Village along Mai Sai, in golden triangle  


In Bosnia we engaged Muslims with an entirely different take on their religion that is more wide-spread than known in our isolated western perspective.  In Cuba, during a brief normalization under Obama, our homestay lent us $800 (probably a month's income) with no collateral, only a promise to pay him through my sister’s upcoming visit, saying “if you don’t pay me back it’s your loss of integrity”.  We hired a young driver to take us around the island.  It ended up being Chevy Chase’s “Family Vacation” as we agreed that his wife could join us for a week together crammed in his 1949 Ford to see another side of their country.  That opportunity passed under the previous administration.  


Driver Roland and wife Myladi with Robin

Bill in front of 1949 Ford for a week

Roland and Myladi's concrete home outside Havana


We were invited impromptu off the street to lunch with an extended family celebrating a birthday in their home in Armenia, just because we engaged them.

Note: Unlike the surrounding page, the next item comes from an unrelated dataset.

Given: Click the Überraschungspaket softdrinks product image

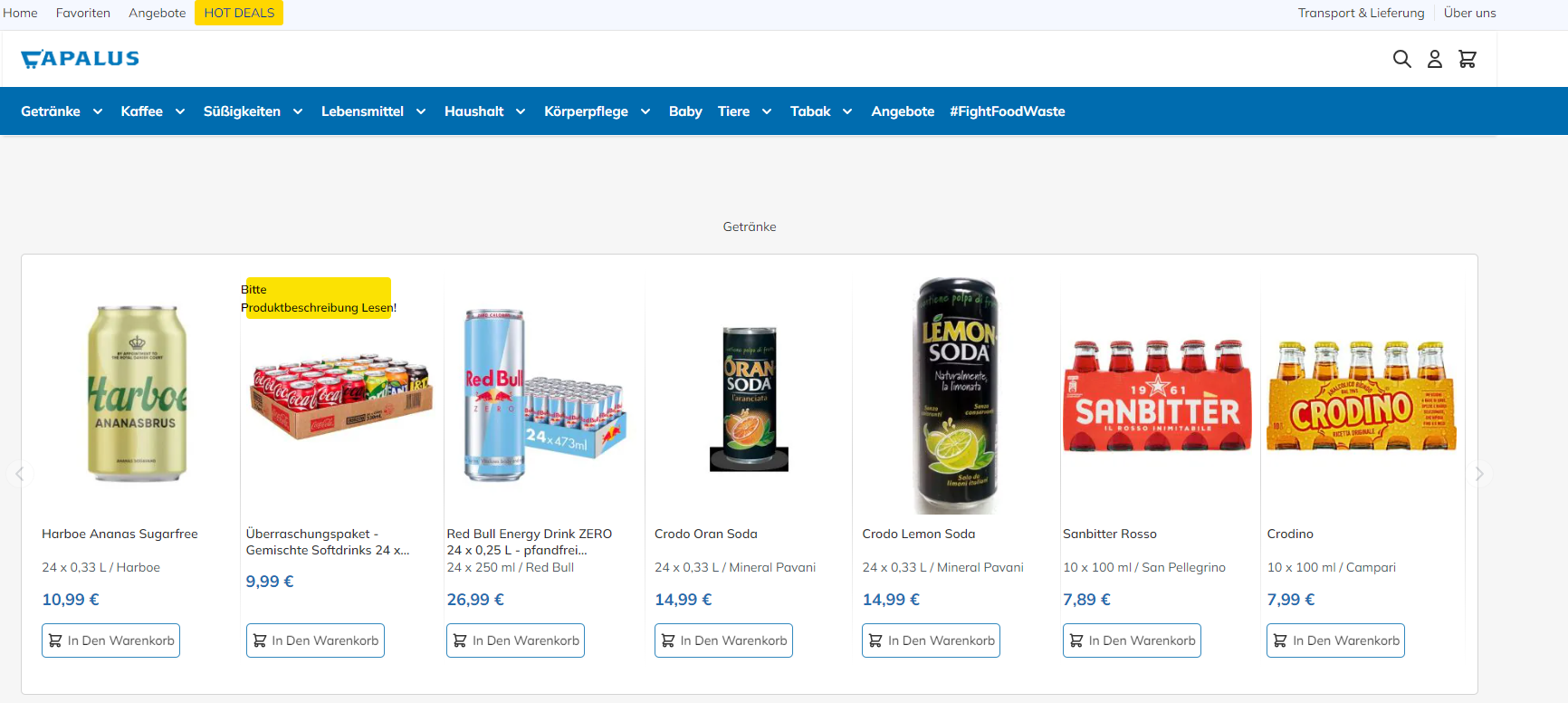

Robin with three generations of Armenians celebrating a birthday


In Cambodia, Nepal, Thailand, Indonesia, and Georgia we’ve gone during, or after, recent armed conflict and got a first-hand understanding of the complexity and horror of the situation and impact on ordinary individuals and families. 

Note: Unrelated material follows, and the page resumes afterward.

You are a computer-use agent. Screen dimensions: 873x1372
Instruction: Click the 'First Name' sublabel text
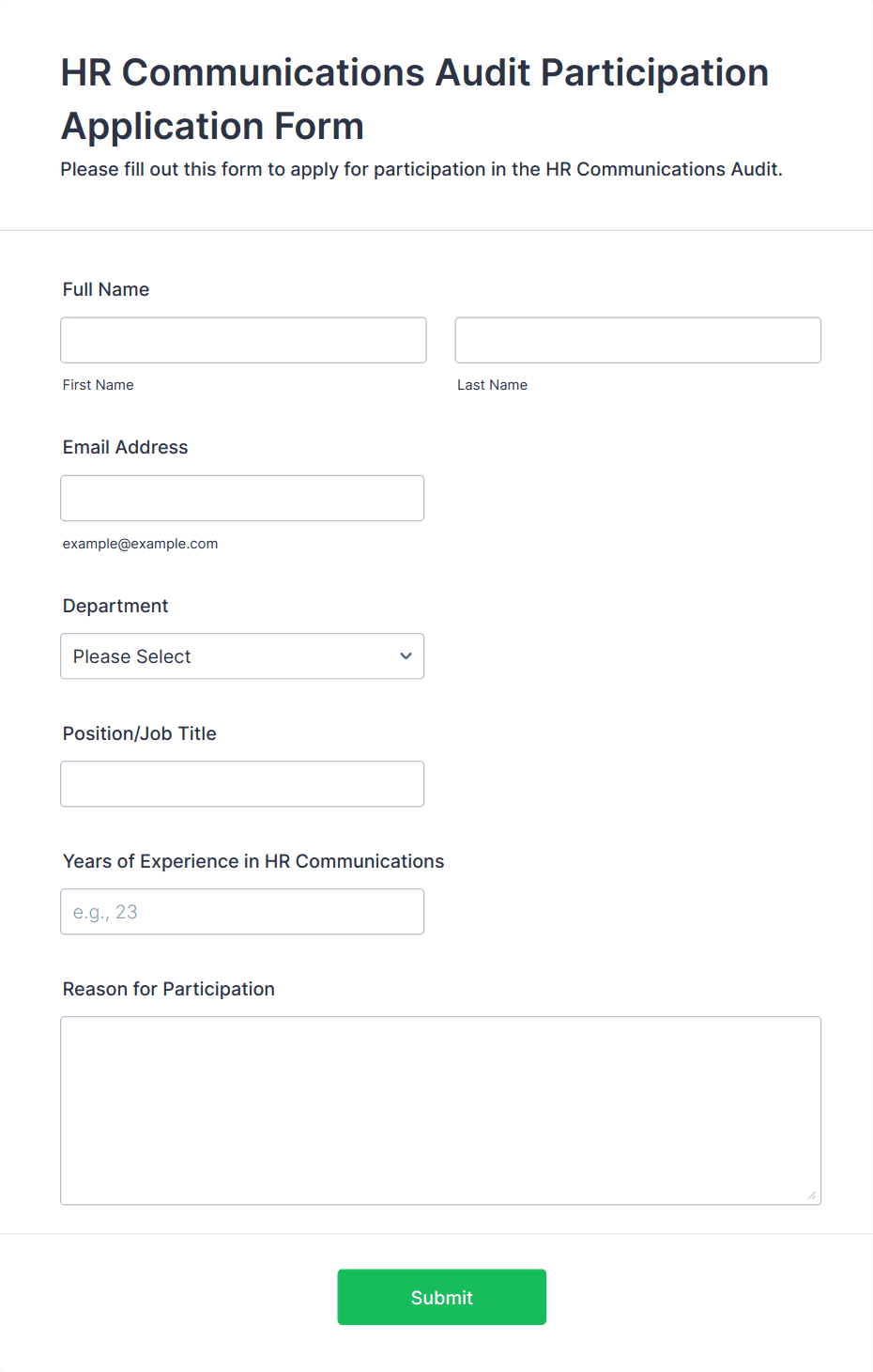(x=99, y=385)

Legless Cambodian veterans introduced to us by our guide, and former general, Sok Som


Village on Military Highway between Georgia and Russia
near breakaway republic of South Ossetia supported by Russia


We prefer to be travelers rather than tourists.  While perhaps out of the ordinary, I’m sure there are those like today’s young, journalists, or the author Paul Theroux that would consider our travels pretty benign. It's not a competition.

 

My global travels since the 1980s didn’t start out with this motivation.  It just evolved opportunistically with positive reinforcement of that kind of engagement.  And we have no pretense that we are journalists or will change the world.  But by this engagement, it has changed us and how we communicate with others.

 

We are currently in a protected sanctuary at southern tip of the Sinai Peninsula in Egypt, in the same time zone as Ukraine.  Like all of you I’m sure, we’ve been listening to the news the past several months leading to the recent invasion of Ukraine.  In 2016 my long-time friend Thom and I traveled to Moscow, Russia; Kyiv and Lviv, Ukraine; and other former Soviet Bloc cities in a “post-Soviet tour” as we called it.  We met a young woman who opened a hip bar right off Maiden Square in the first throes of individual entrepreneurship in that country.


Maidan Square, now Independence Square, Kyiv


Valerie, Bar Owner in Kyiv

We walked sniper alley leading to the square where only two years before young men fighting for freedom and democracy in their country were murdered in the Orange Revolution.  Family members lined the street with memorials of their lost sons, husbands and brothers. 
Personal Memorials a mile long on sniper alley


We toured the museum of WWII sacrifices and the hot war still being fought in eastern Ukraine from which the rest of the world moved on and forgot.  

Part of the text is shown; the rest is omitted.